For a moment he looked almost amused. Then his expression softened in a way that made her sharply aware of every bad decision she had ever made. He took one step back, giving her space with obvious effort.
That, more than anything, nearly undid her.
Eva swore from the doorway. “Can the two of you finish your tragic little reunion later? I’m about to go downstairs and drag Silas out of whatever disaster he’s wandered into.”
Rory nodded once. “I’ll come.”
Lucien’s cane clicked softly on the floor as he shifted his weight . “I should accompany you.”
“No,” she said immediately.
His brow lifted. “Rory.”
“No. You don’t get to disappear and reappear and then decide you’re part of the team.”
A flicker crossed his face at that, quick and difficult to read. “I am not asking to be part of the team.”
“What, then?”
He looked at her for a beat too long, and when he answered, his voice had gone even quieter. “I am asking to be useful.”
The room went still around that.
It was the closest thing to vulnerability he’d offered her in months, maybe years. Not an apology. Not an excuse. But a concession. A need.
Rory hated how much she wanted to believe him.
She swallowed, then jerked her chin toward the door. “Fine. But if you make this worse, I will personally throw you in the river.”
A slow, real smile touched his mouth this time. It changed his face more than any suit ever could. Made him look dangerous in a way she couldn’t armor herself against.
“I would expect nothing less, Carter.”
She hated that her name on his tongue still felt like a hand at her waist .
Eva was already heading out, muttering to herself, keys in hand. Ptolemy wound around Rory’s ankles once before darting back to the safety of the kitchen. The deadbolts stood open like teeth.
Rory moved for the door, then paused when Lucien did not follow at once.
She turned.
He was watching her with that fixed, difficult attention that had once made her feel like the only person in the room. Rain silvered the window behind him. The flat’s mess, the papers, the books, all of it framed him in cluttered domesticity he had no business entering and somehow fit into anyway.
“What?” she asked, more quietly now.
His thumb shifted against the cane. “You look well.”
Rory almost laughed. “That’s your opener?”
“It is an observation.”
“After weeks of silence .”
“Yes.”
The answer was maddening. Typical. Honest enough to be dangerous, vague enough to leave her with nowhere to put the feeling.
She stepped closer before she could talk herself out of it. Close enough to see the flecks in his amber eye, the faint shadow at the edge of his jaw where the light didn’t quite reach . Close enough for the old attraction to wake in her like a struck match.
“If this is some elaborate excuse to see me,” she said, voice low and rough, “you could have saved us both the trouble and just said so.”
His gaze dropped to her mouth again, and this time he didn’t hide it. “And if it were?”
Her breath caught. The flat seemed to disappear around the question.
Rory knew the trap in him. The pull. The way he could stand still and make her feel as though she were the one falling. It had hurt once. It might hurt again. That didn’t make the ache less real.
She lifted her chin. “Then I’d tell you you’re late.”
His mouth curved, small and helplessly genuine. “I am aware.”
For one suspended heartbeat, neither of them moved. Then Eva called from the stairwell, impatient and sharp, and the spell fractured .

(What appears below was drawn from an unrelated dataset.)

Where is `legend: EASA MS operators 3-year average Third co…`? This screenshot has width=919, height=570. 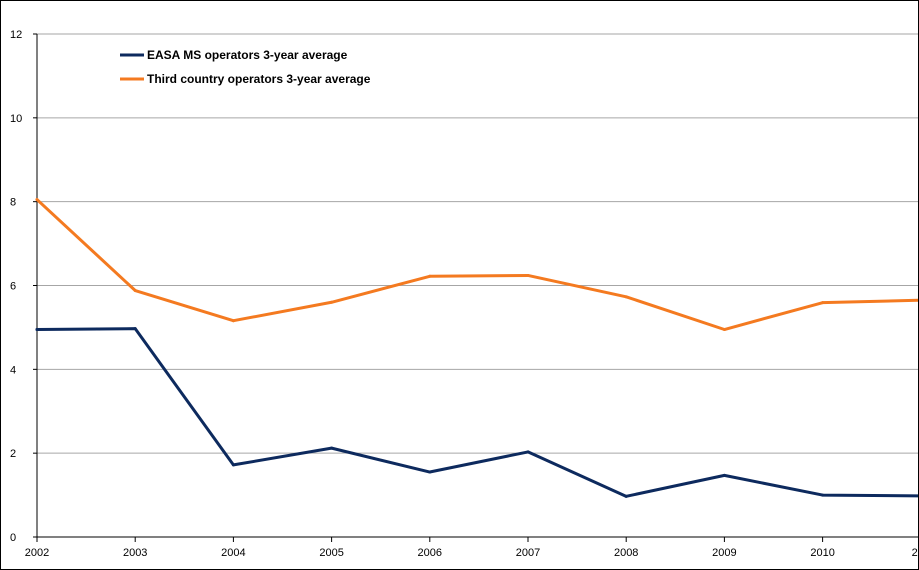
legend: EASA MS operators 3-year average Third co… is located at coordinates (246, 67).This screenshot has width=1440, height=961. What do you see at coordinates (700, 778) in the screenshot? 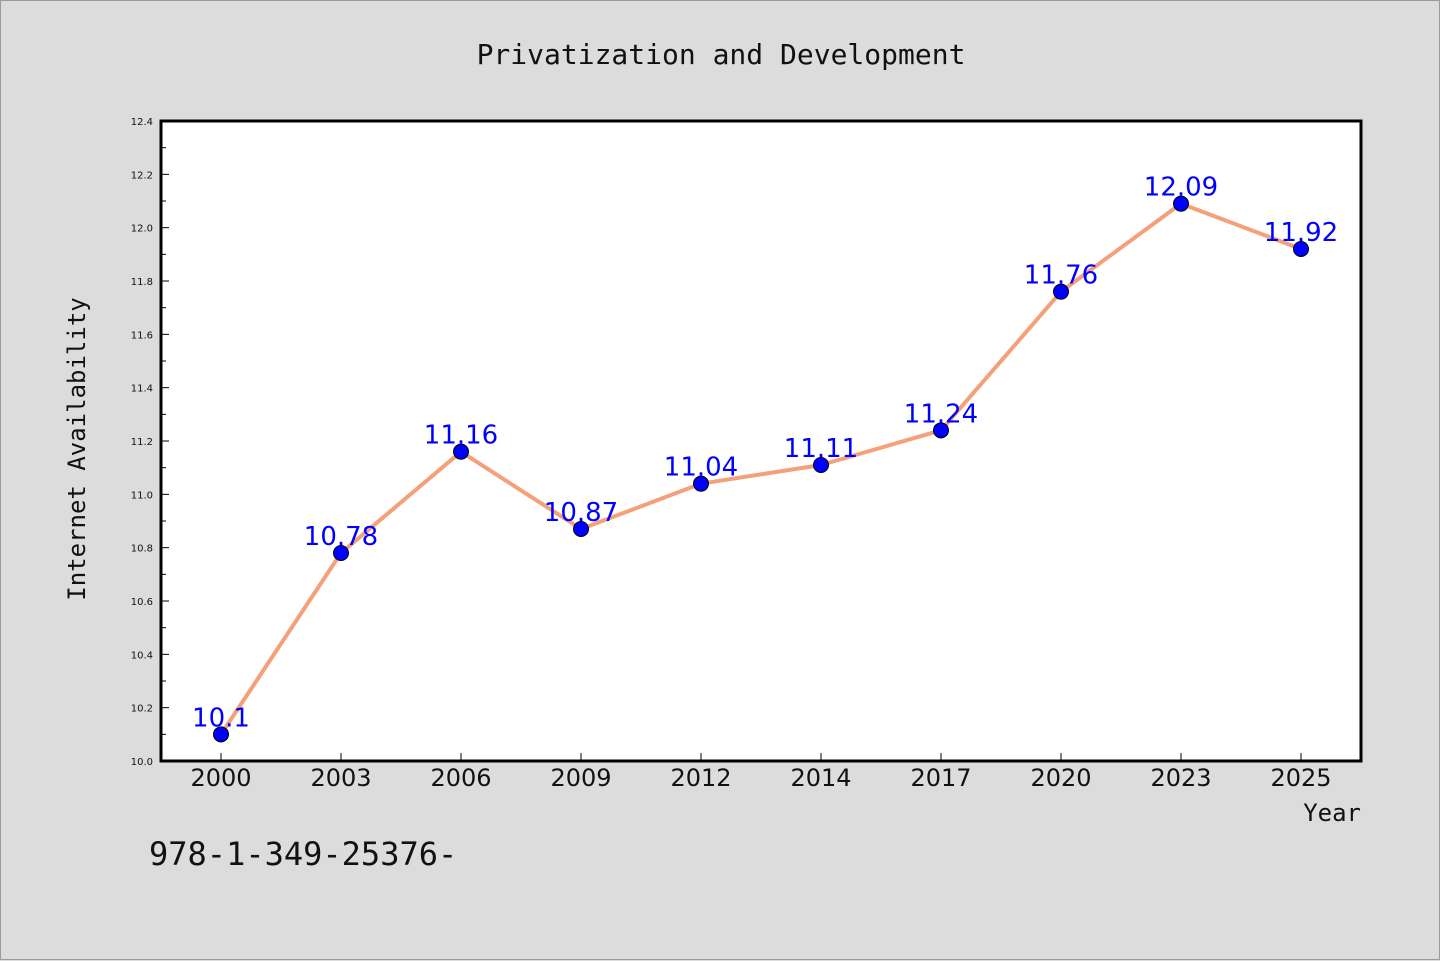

Rory stepped past Lucien into the corridor. The rain-cold air hit her face. Behind her, his cane tapped once against the floor, and then he followed, close enough that she could feel him at her back without touching her.
Which was, infuriatingly, worse.
As the door shut on the cluttered warmth of the flat and the three deadbolts slid home behind them, Rory realized the night had already begun to tighten around them. Whatever she and Lucien had left unfinished was only going to make the coming hours harder. More dangerous.
And yet when his hand brushed the small of her back as they moved down the stairwell, light and careful as a question he didn’t dare ask aloud, she did not step away.